The oncogenic roles of YAP in cancer has recently been a research focus (43–45). In this study, we reported that gastric cancer cells grow slower when incubated with CM from YAP knockdown GC-MSCs. However, YAP knockdown in GC-MSCs have no effects on the apoptosis of gastric cancer cells. It was reported that YAP could promote the growth of cholangiocarcinoma by interacting with TEAD transcription factors (49). Sun and colleagues found that YAP could enhance the proliferation, migration, and invasion of gastric cancer cells in vitro and in vivo (16). The decreased YAP signaling inhibited tumor growth and metastasis by reducing the expression of PCNA, MMP-2, MMP-9, and cyclin D1 (45). In the present study, we found that YAP knockdown in GC-MSCs abrogated its promoting roles in gastric cancer cell proliferation, migration, and invasion, indicating an important role of YAP signaling in the tumor-promoting effect of GC-MSCs in gastric cancer. Moreover, YAP could also promote angiogenesis in human cancer (46). We observed that endothelial cells exposed to the supernatant from sh-YAP CM-treated gastric cancer cells showed decreased tube formation and migration abilities, which may be associated with the decreased expression of pro-angiogenic factors including VEGF, PDGF, and IL-8 in gastric cancer cells. These findings suggest a potent role of YAP in GC-MSCs in regulating tumor angiogenesis. Metastasis is associated with increased cell migration and invasion. The β-catenin pathway is reported to affect the migration and invasion of cancer cells (47). In our study, YAP knockdown in GC-MSCs inhibited its promoting role in the activation of β-catenin and the migration and invasion of gastric cancer cells. Thus, YAP signaling in GC-MSCs may promote gastric cancer metastasis through an indirect activation of β-catenin pathway in gastric cancer cells.

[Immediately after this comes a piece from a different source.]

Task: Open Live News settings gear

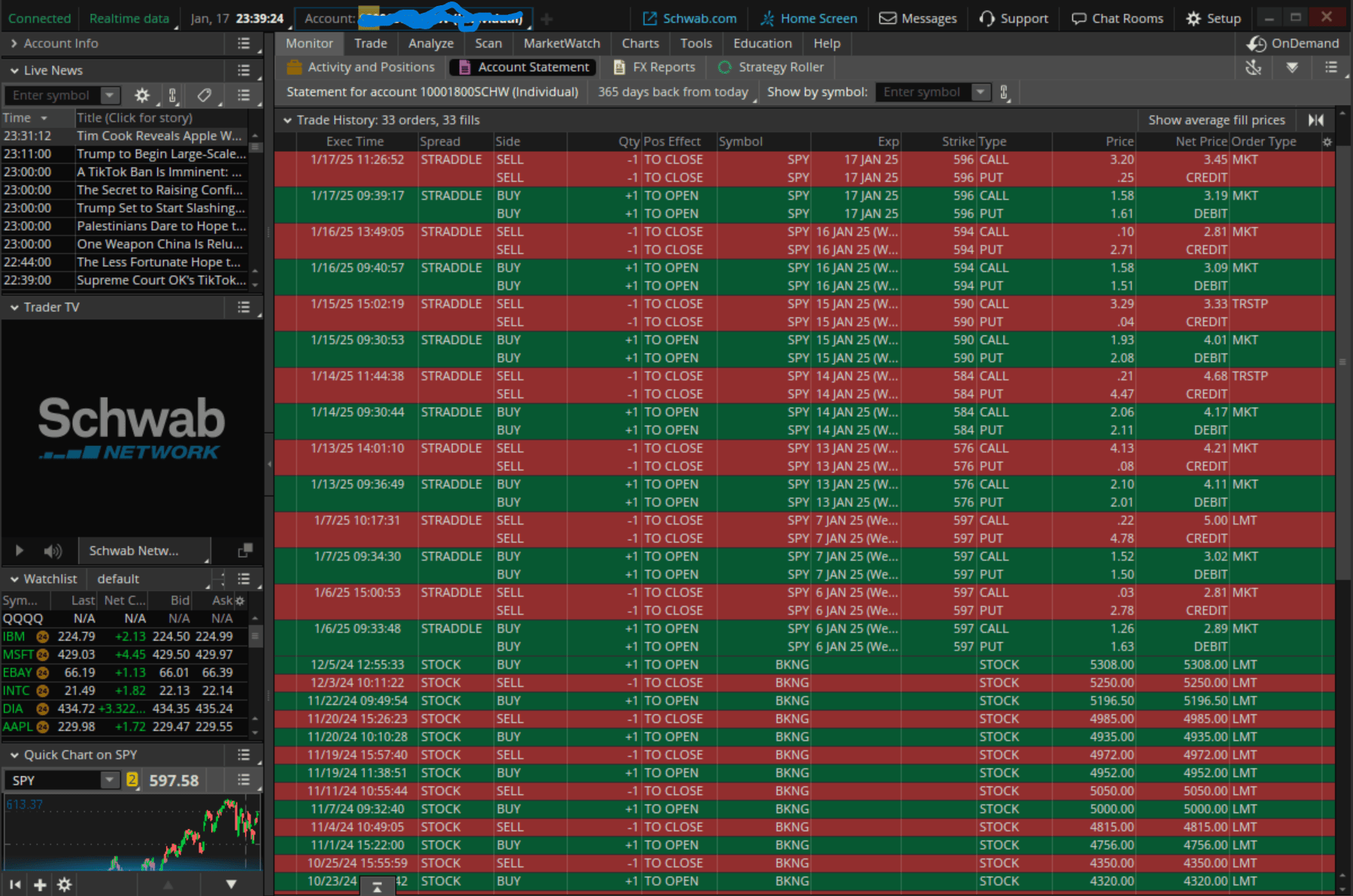Action: pyautogui.click(x=141, y=95)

The β-catenin pathway contributes to cancer progression by regulating the proliferation, invasion, and metastasis of cancer cells (47–50). Our results revealed that the increased expression of β-catenin in sh-Ctrl CM group was abrogated in the sh-YAP CM group. In addition, the expression of β-catenin downstream genes CD44 and cyclin D1 was also decreased in sh-YAP CM group compared to sh-Ctrl CM group. These findings suggest that YAP signaling modulates GC-MSC-mediated activation of β-catenin in gastric cancer cells. We have recently reported that YAP critically regulates the activity of β-catenin (51). YAP knockdown may affect the components of CM from GC-MSCs, which thus abrogates the activation of β-catenin signaling in tumor cells. However, the exact factors responsible for this role need to be identified in future studies.

In conclusion, we demonstrated that YAP knockdown in GC-MSCs not only inhibits their proliferation, migration and invasion, but also suppresses their promoting roles in the proliferation, migration, invasion and pro-angiogenesis of gastric cancer cells in vitro and in vivo. Disturbing the expression of YAP in GC-MSCs inhibits its derived CM-induced activation of β-catenin in gastric cancer cells. In conclusion, YAP expression in GC-MSCs plays an important role in promoting gastric cancer progression, which may provide a novel avenue for gastric cancer therapy.